Upside Long-Term Increase Risks From Structural Reforms: Should the government successfully embark on reforms - particularly to investment regulations in the retail and insurance sectors - we may see a sustained increase in foreign direct investment, boosting longer-term increase.

Related Articles
  • India Property Sector

    2011/11/08  India Property Sector ● We assume coverage on the India real estate sector, with OUTPERFORM on Sobha Developers, Oberoi and Prestige.
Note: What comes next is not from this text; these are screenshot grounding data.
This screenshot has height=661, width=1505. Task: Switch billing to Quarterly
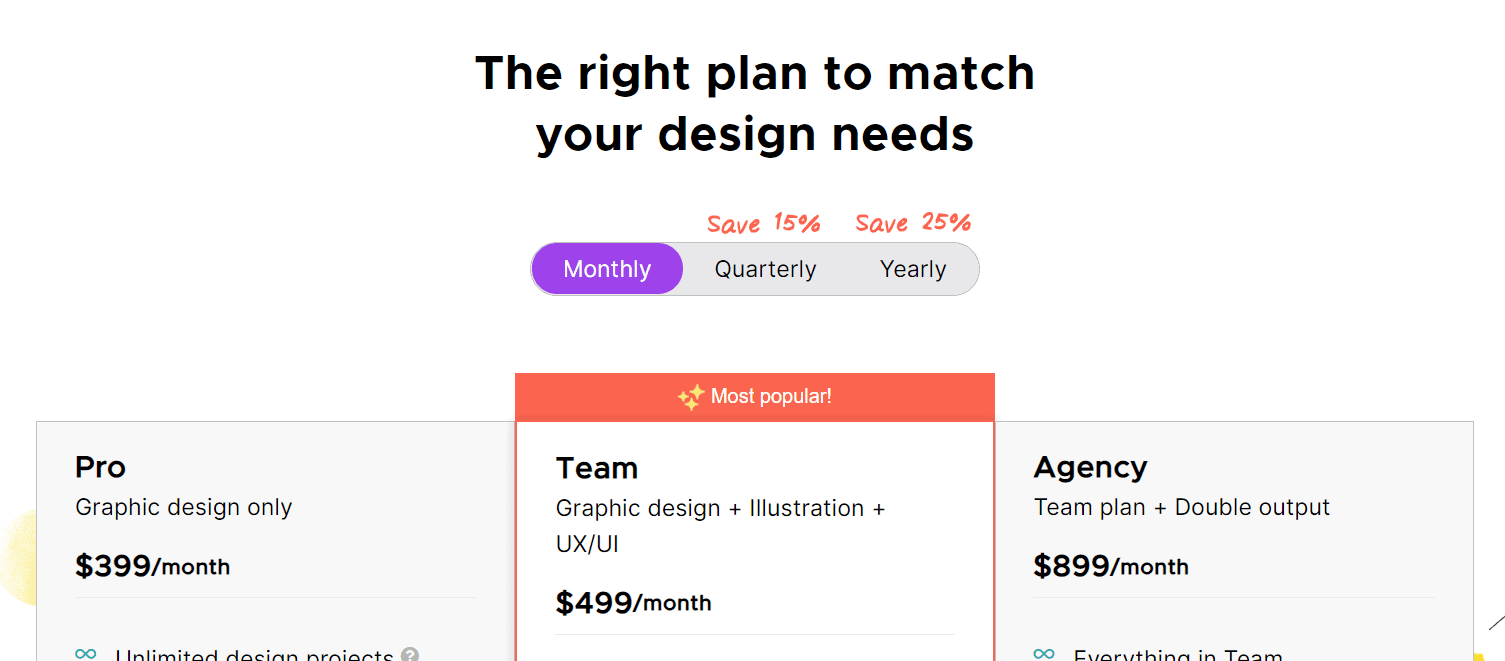[765, 269]
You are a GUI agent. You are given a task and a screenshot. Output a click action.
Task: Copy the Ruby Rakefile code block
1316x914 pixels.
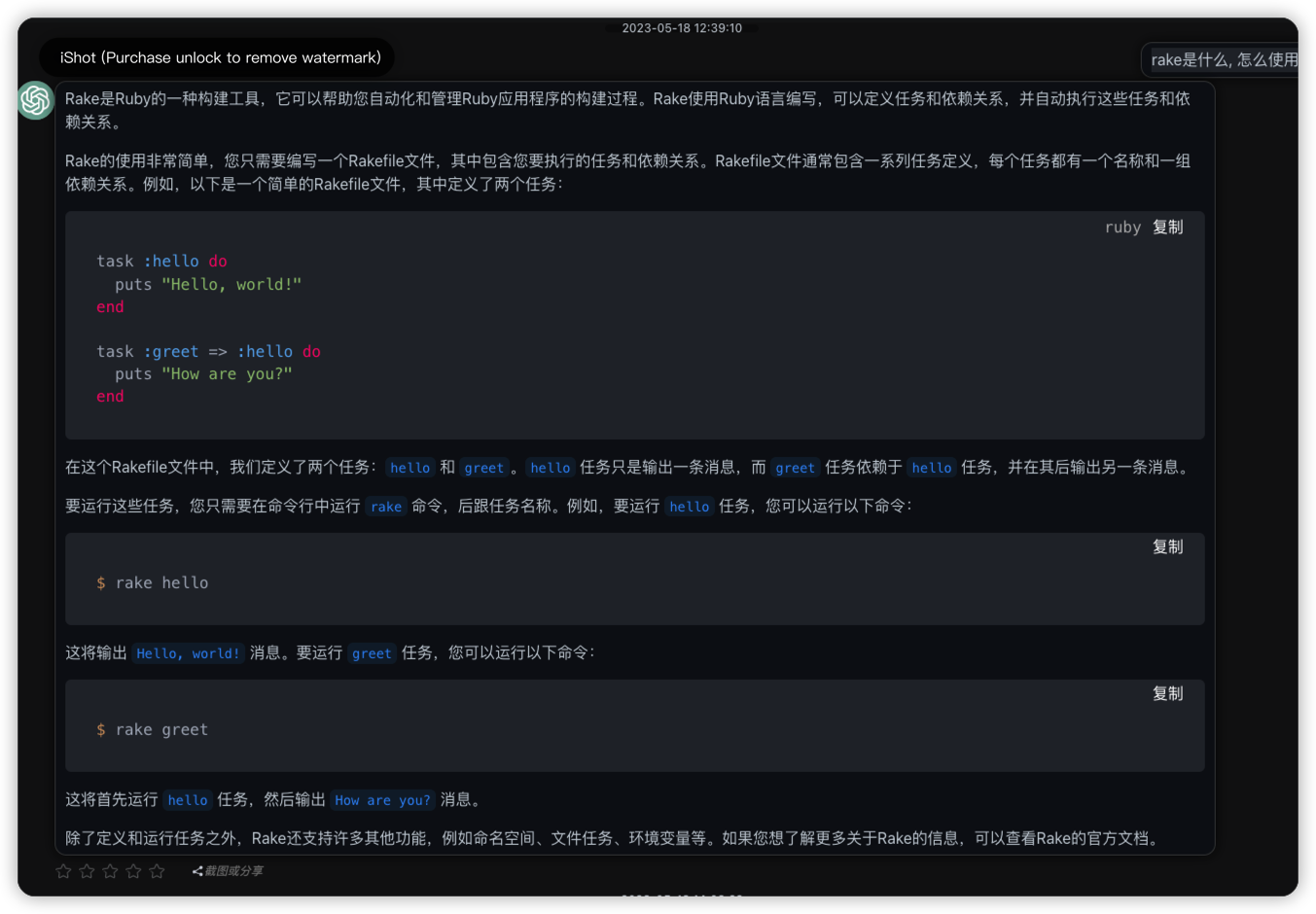coord(1167,228)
We prefer stocks with exposure to property markets with lower investor participation (south India), falling inventory levels in office and the ability to re-lever balance sheets in the current down-cycle. We are cautious on NCR-based developers, including DLF, due to high inventory overhang and investor demand in local market.
  • IMF Data & Forecasts

    2011/08/11   2010 2015 Scale Units
  • Metropolitan Areas Of India

    2011/06/12 Principal Agglomerations   Name Adm. A Cf 2001-03-01 1 Mumbai MAH 16,434,386 2
  • BIMSTEC Bay of Bengal Initiative for Multi-Sectoral Technical and Economic Cooperation

    2011/06/01 The Bay of Bengal Initiative for Multi-Sectoral Technical and Economic Cooperation, or BIMSTEC, groups together Bangladesh, Bhutan, Burma, India, Nepal, Sri Lanka and Thailand. The seven-country forum aims to achieve its own free trade area by 2017.